Fannie Mae Delays First-Quarter Financial Report
This article is from the archive of The New York Sun before the launch of its new website in 2022. The Sun has neither altered nor updated such articles but will seek to correct any errors, mis-categorizations or other problems introduced during transfer.

Fannie Mae, the biggest American mortgage buyer, said it won’t file the required first-quarter financial report with the Securities and Exchange Commission on time as it undergoes a restatement of earnings.
The government-chartered company announced the delay yesterday in a filing that also disclosed a decline in the Washington-based company’s share of the market for mortgage-backed securities.
It also missed its third and fourth quarter filings.
The company reiterated that it may need to reduce earnings by $8.4 billion from 2001 to mid-2004 as it corrects its accounting for hedges to its $905 billion portfolio.
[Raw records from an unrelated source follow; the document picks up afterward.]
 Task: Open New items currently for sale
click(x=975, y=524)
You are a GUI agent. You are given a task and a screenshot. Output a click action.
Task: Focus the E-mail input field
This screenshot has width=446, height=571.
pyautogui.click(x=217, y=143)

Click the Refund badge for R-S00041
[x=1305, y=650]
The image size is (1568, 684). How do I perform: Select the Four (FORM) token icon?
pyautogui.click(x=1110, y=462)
The company’s federal regulator in September found it broke those accounting rules and improperly deferred expenses to meet an earnings target that triggered the maximum executive bonuses.
Continued examinations, system upgrades, and other costs related to the restatement boosted administrative costs in the quarter to $440 million from about $383 million a year earlier, Fannie Mae said.
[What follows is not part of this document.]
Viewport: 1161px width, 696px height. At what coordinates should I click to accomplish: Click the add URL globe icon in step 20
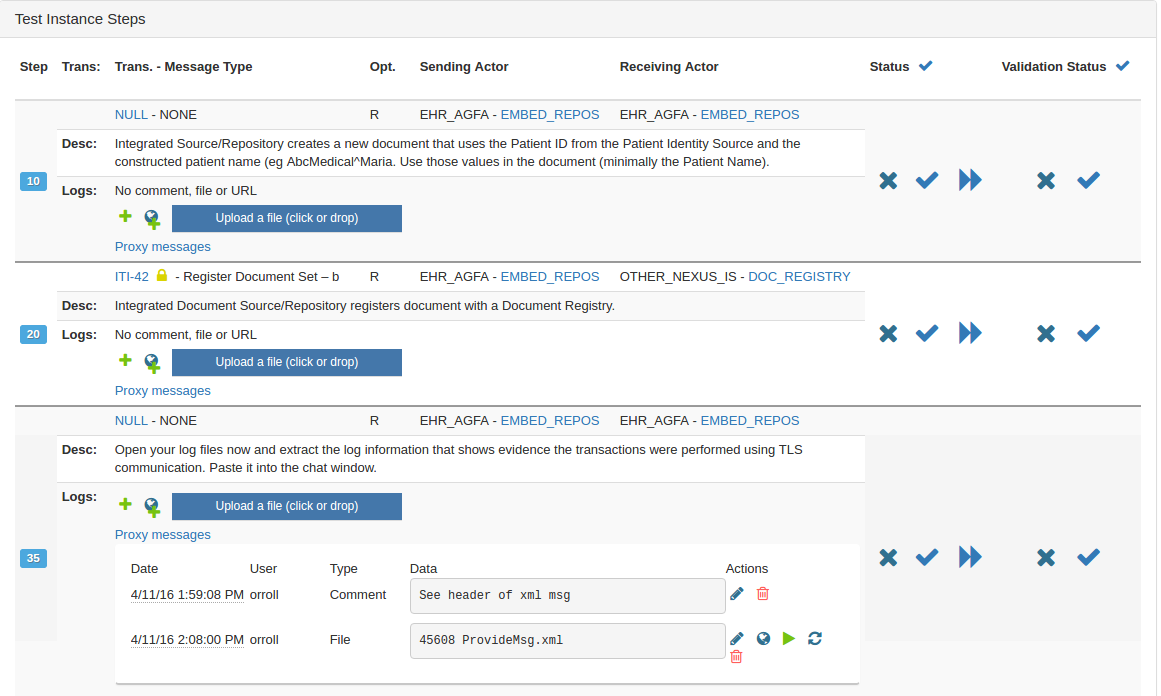[152, 362]
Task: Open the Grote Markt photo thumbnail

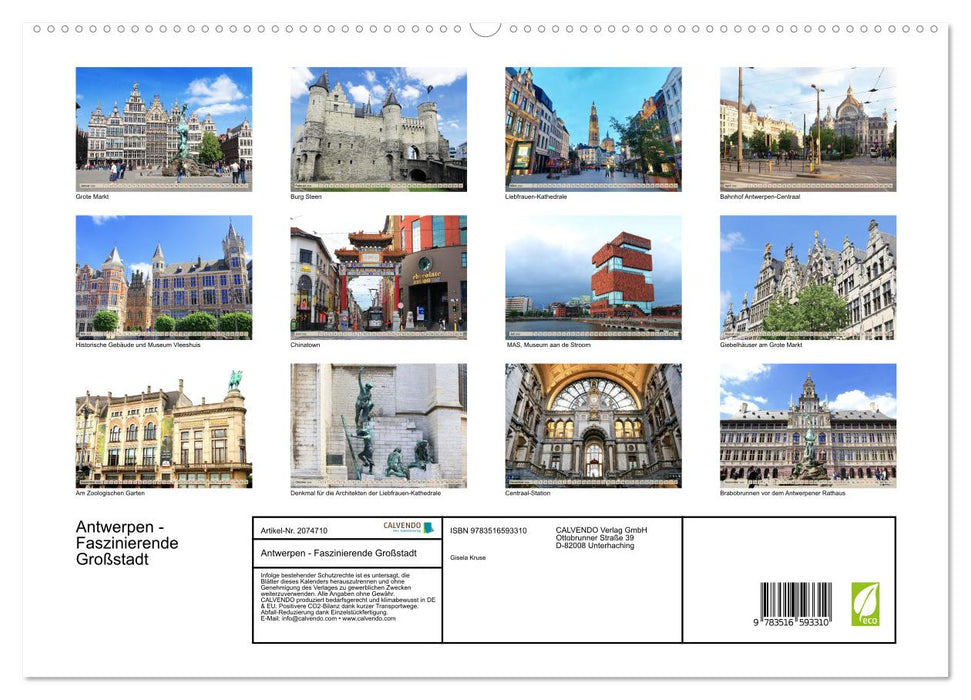Action: (164, 128)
Shares of Fannie Mae have declined 27% since the regulator made public its findings in mid-September and as the violations fueled a movement in Congress to increase regulation of the company and McLean, Va.-based Freddie Mac.
The two companies were chartered by Congress to encourage lending for home mortgages by acquiring loans from banks with the proceeds from bond sales. They make money on the margin between mortgages they own in their portfolios and costs of borrowing in the bond market, and on fees charged to banks for guaranteeing credit on mortgage bonds. They own or guarantee almost half the $7.6 trillion mortgage market.